É a primeira vez na história recente que uma tal medida ocorre entre os dois vizinhos. Um porta-voz do Ministério dos Negócios Estrangeiros do Brasil disse à agência Associated Press que Milei chamou a Lula “um ladrão” três vezes desde domingo.


Milei utilizou termos semelhantes a 25 de julho na convenção partidária do senador Flávio Bolsonaro, filho do ex-presidente e que será rival de Lula nas eleições de outubro.

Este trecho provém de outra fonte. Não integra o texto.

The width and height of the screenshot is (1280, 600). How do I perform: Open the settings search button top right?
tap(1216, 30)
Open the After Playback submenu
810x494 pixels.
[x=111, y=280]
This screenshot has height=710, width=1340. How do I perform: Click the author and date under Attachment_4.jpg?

Milei também acusou o juiz do Supremo Tribunal, Alexandre de Moraes, de ser “lixo” durante a convenção. Moraes negou um pedido do Presidente argentino para visitar o ex-presidente Jair Bolsonaro, que se encontra em prisão domiciliária a cumprir uma pena de 27 anos por tentativa de golpe de Estado.


O Governo brasileiro retirou o embaixador em Buenos Aires, Julio Bitelli, em julho, um dia após as primeiras declarações de Milei contra Lula. Desde então, os interesses do Brasil na Argentina são representados por um encarregado de negócios, um cargo de nível inferior.

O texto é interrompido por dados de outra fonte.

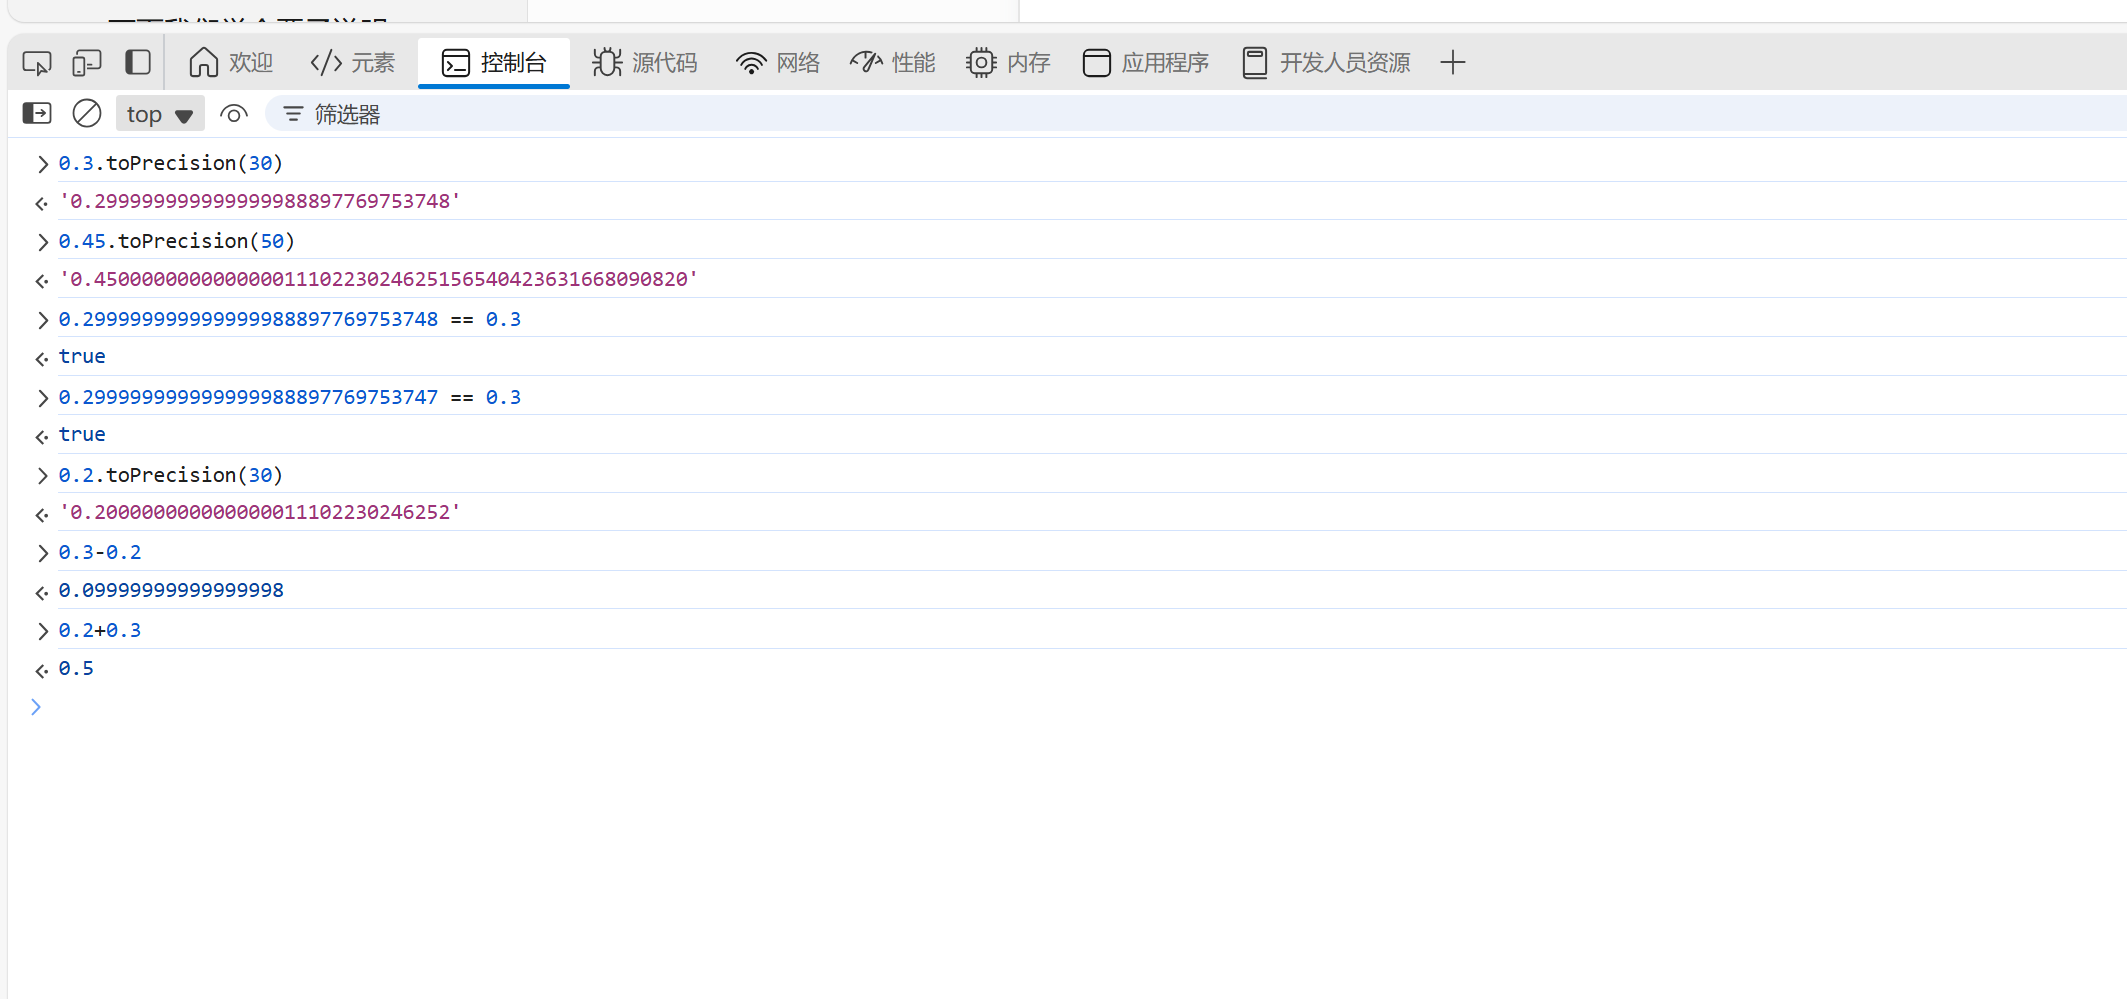Image resolution: width=2127 pixels, height=999 pixels.
Task: Open the 开发人员资源 panel
Action: 1325,62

Bitelli não regressará à Argentina enquanto Milei continuar a fazer comentários agressivos em relação a Lula, afirmou o porta-voz.


O Presidente brasileiro não comentou as declarações de Milei. Os dois têm mantido uma relação fria desde que o líder argentino tomou posse em dezembro de 2023.

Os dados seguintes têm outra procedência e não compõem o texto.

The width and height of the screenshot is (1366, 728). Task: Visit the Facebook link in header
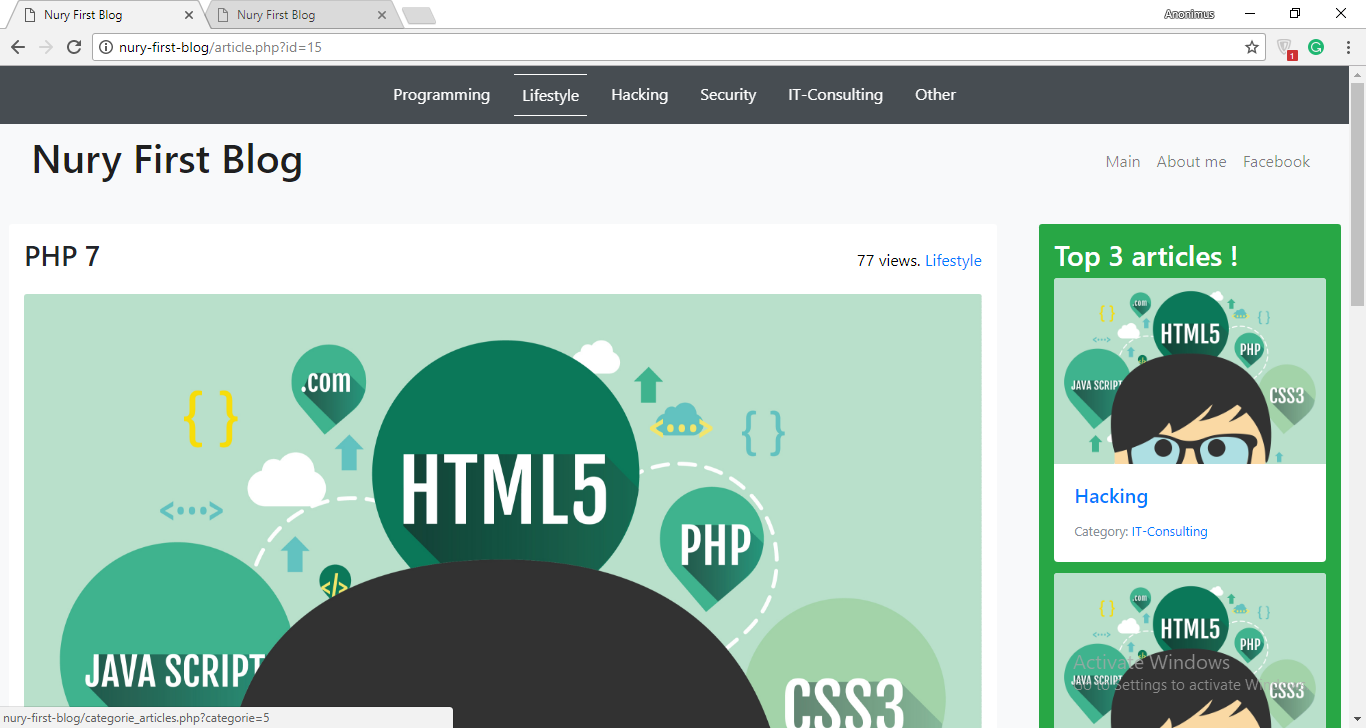coord(1276,162)
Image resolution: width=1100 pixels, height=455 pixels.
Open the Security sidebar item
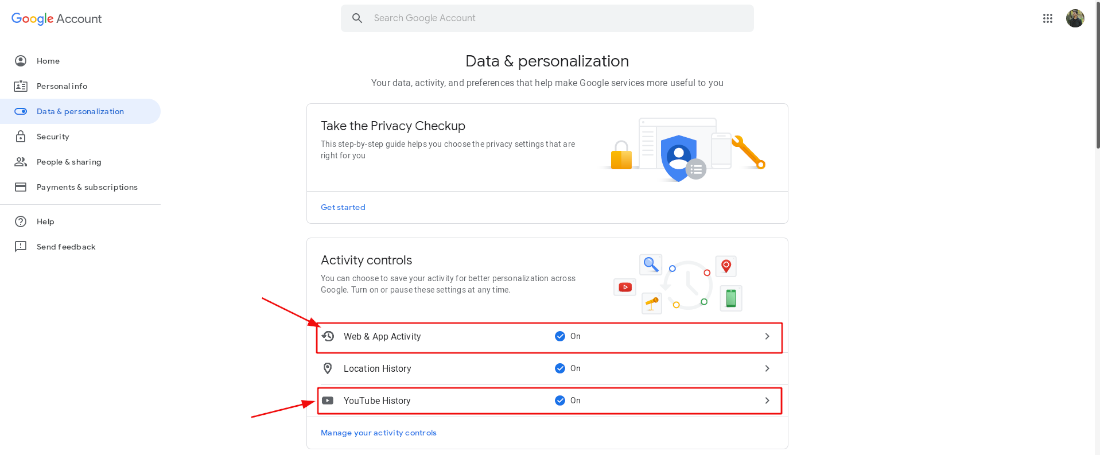coord(53,137)
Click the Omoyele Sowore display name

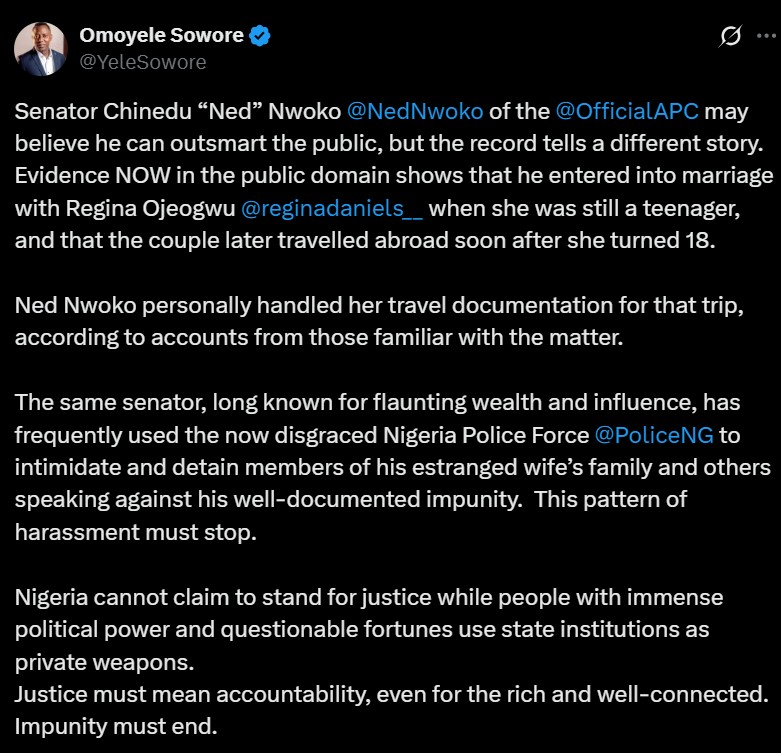(161, 36)
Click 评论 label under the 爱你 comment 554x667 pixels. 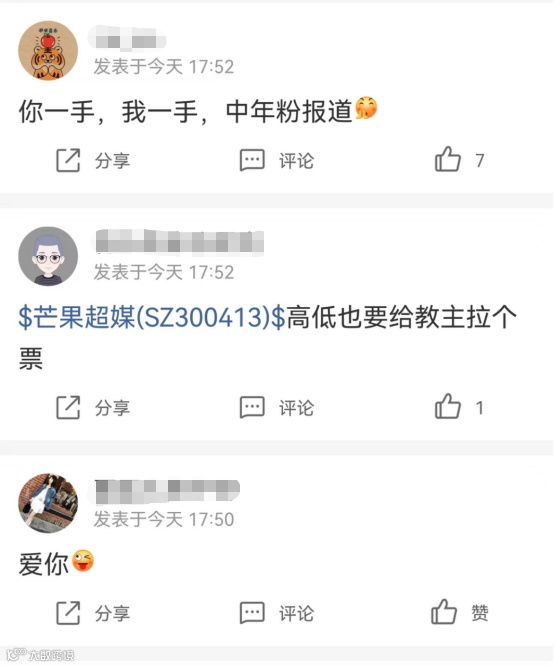tap(297, 613)
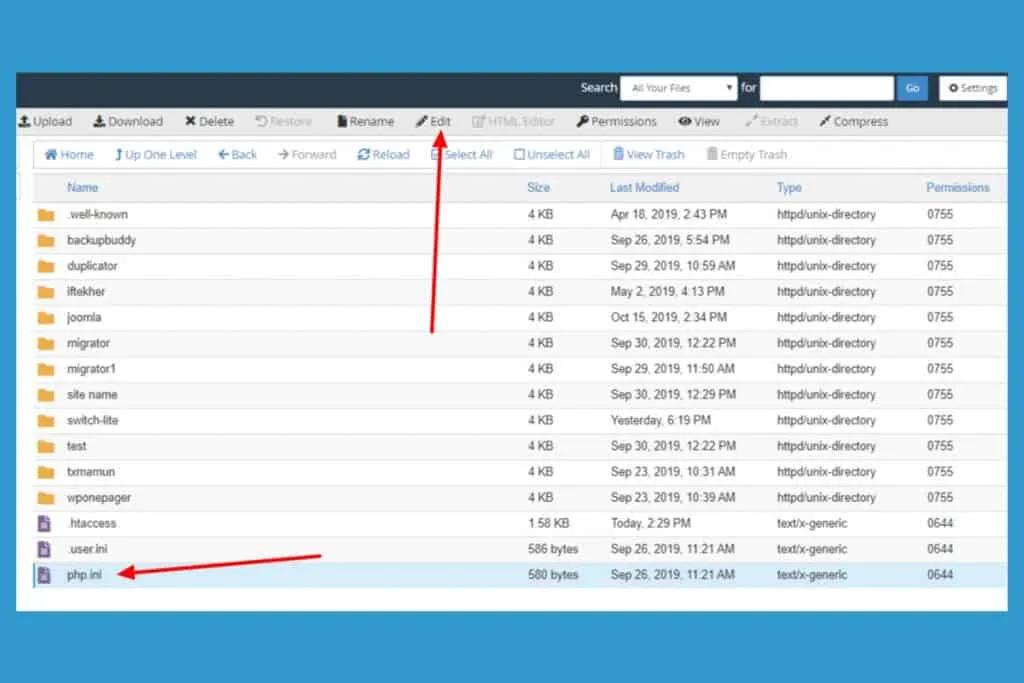Open the Rename tool
Image resolution: width=1024 pixels, height=683 pixels.
click(x=366, y=121)
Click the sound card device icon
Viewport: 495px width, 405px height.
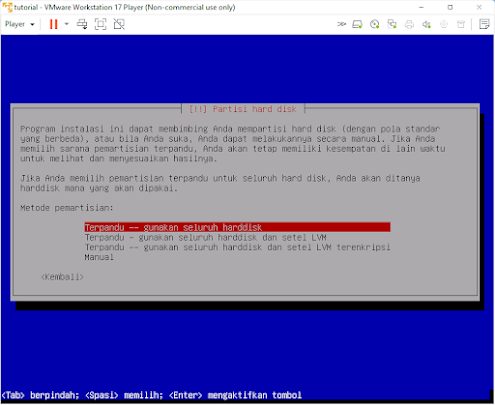point(427,24)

Milei é um aliado próximo do Presidente dos EUA, Donald Trump, cuja Administração também tem mantido tensões e conflitos com o Governo de Lula. Ao início do dia de terça-feira, o Departamento de Estado dos EUA revogou o visto do embaixador do Brasil em Washington, em retaliação pelo facto de o Brasil ter recusado, no mês passado, vistos a dois diplomatas americanos que pretendiam visitar o país antes das próximas eleições.


Lula foi oficialmente declarado candidato à reeleição no domingo, na convenção do seu Partido dos Trabalhadores, onde muitos manifestaram preocupação com a interferência estrangeira nas eleições do país.


O vice-presidente Geraldo Alckmin, um conservador que será novamente o companheiro de candidatura de Lula, afirmou que o sistema de votação eletrónica do país é tão eficaz que “não aceita votos de argentinos nem de americanos”, numa referência a Milei e Trump.